Originally established to monitor changes in the system following substantial legislative reforms in March of 2007, the report has evolved into a tool for tracking key metrics of system performance on an ongoing basis, as further legislative reforms and administrative changes continue to shape the system.

“In recent years, New York has implemented several policy changes regarding medical treatment, including medical fee schedule changes, the implementation of a drug formulary for new prescriptions, and the Expanded Provider Law,” said Ramona Tanabe, WCRI’s executive vice president and counsel. “The regular monitoring provided in this report helps focus attention on policy objectives that are being met, objectives that are not being met, and unintended consequences that have emerged.”

The following are among the study’s major findings: 

  • Medical payments per claim in New York increased 9 percent in 2019, following mostly stable trends from 2014 to 2018. The increase in 2019 reflects a 2019 change to the New York Workers’ Compensation Medical Fee Schedule.
  • Indemnity benefits per claim in New York have been mostly stable since 2014, increasing 1–2 percent per year, on average, depending on claim maturity. This period of stability followed rapid growth from 2007 to 2014, which reflects, in part, the 2007 reforms. 
  • Benefit delivery expenses per claim have increased 4–5 percent per year since 2014, depending on claim maturity. The growth over that period was somewhat slower than the growth over the period from 2007 to 2014, when benefit delivery expenses per claim grew 7–8 percent per year.

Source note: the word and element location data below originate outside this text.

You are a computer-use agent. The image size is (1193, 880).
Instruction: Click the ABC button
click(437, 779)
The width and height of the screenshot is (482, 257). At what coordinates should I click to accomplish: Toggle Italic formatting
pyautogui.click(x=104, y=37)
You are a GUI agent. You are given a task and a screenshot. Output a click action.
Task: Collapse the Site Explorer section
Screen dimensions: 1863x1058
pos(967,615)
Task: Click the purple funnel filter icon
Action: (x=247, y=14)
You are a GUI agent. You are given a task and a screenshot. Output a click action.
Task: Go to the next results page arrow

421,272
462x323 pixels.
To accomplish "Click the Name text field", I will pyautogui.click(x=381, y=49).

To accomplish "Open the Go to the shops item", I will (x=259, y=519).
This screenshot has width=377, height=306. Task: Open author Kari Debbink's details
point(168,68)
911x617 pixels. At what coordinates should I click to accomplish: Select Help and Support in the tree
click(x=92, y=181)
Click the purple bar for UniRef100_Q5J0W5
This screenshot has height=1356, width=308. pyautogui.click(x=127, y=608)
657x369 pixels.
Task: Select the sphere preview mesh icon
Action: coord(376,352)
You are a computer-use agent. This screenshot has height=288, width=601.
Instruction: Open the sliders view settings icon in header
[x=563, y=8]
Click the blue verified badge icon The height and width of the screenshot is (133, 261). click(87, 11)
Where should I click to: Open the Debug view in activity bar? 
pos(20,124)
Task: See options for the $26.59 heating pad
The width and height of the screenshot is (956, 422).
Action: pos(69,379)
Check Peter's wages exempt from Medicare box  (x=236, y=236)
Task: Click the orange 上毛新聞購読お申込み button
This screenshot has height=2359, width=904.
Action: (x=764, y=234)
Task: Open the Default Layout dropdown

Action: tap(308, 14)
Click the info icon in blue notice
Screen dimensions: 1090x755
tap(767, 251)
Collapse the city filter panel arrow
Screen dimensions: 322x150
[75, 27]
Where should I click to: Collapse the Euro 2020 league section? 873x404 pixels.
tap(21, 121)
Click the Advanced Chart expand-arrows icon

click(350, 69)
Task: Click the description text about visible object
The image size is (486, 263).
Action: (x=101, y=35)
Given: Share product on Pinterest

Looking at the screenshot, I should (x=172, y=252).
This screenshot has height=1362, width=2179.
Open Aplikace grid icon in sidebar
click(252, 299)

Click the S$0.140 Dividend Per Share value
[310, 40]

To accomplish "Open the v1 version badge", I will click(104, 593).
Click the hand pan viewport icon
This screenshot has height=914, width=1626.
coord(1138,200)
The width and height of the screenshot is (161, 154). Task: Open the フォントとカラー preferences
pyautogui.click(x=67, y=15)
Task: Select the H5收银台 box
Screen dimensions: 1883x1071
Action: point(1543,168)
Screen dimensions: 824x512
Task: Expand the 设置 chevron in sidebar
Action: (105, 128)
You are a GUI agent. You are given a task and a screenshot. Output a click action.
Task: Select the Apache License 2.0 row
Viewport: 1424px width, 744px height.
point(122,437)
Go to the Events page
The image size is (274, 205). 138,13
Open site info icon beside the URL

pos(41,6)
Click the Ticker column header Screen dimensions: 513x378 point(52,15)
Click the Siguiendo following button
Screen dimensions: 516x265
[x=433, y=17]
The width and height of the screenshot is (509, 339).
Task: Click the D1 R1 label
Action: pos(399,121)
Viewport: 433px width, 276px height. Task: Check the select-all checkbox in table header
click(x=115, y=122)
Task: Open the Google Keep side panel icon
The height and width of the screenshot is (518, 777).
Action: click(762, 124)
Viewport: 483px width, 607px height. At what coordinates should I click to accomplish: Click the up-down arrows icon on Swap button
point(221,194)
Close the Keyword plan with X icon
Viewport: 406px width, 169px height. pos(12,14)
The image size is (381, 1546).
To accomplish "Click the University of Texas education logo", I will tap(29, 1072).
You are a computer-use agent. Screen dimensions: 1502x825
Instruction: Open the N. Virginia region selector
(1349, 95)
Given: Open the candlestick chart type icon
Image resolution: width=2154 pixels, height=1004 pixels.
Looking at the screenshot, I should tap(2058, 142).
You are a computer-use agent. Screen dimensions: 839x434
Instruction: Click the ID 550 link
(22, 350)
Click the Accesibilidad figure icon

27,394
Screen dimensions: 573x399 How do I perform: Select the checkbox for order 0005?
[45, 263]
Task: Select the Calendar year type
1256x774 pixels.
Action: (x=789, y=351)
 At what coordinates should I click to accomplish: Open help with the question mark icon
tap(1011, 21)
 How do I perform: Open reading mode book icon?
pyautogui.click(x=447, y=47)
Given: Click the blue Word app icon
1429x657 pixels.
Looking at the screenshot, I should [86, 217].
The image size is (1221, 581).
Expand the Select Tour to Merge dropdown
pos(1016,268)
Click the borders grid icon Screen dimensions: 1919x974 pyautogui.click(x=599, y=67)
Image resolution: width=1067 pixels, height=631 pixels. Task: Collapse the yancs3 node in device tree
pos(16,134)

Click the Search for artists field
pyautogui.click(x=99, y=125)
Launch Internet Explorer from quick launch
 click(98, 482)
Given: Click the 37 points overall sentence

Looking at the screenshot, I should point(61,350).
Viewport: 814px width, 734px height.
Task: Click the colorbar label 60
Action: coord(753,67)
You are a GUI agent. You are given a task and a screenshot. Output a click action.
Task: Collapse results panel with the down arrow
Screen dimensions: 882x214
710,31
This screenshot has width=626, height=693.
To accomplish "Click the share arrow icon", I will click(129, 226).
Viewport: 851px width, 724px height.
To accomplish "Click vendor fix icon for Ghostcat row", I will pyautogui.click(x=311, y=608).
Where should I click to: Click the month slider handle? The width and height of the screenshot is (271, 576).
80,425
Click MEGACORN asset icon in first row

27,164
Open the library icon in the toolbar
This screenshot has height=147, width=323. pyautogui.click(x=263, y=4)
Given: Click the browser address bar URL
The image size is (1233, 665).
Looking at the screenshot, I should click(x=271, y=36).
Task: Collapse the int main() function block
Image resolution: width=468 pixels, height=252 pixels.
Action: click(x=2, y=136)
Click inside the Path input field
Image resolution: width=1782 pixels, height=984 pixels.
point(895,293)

The analysis in this edition focuses primarily on trends in indemnity benefits, medical payments, and benefit delivery expenses from 2014 to 2019 for claims at different maturities. Claims with experience through 2020 are analyzed, and in some cases, trends before 2007 are shown to establish a baseline prior to the 2007 reforms. In addition, various interstate comparisons from other WCRI studies are provided to help put the performance of the New York system into perspective, such as prices paid for medical services and the frequency and amount of opioids dispensed to workers.

William Monnin-Browder and Carol A. Telles are the authors of the study. To learn more about this study or to purchase a copy, visit WCRI’s website at  


The Workers Compensation Research Institute (WCRI) is an independent, not-for-profit research organization based in Cambridge, MA. Organized in late 1983, the Institute does not take positions on the issues it researches; rather, it provides information obtained through studies and data collection efforts, which conform to recognized scientific methods. Objectivity is further ensured through rigorous, unbiased peer review procedures. WCRI's diverse membership includes employers; insurers; governmental entities; managed care companies; health care providers; insurance regulators; state labor organizations; and state administrative agencies in the U.S., Canada, Australia, and New Zealand.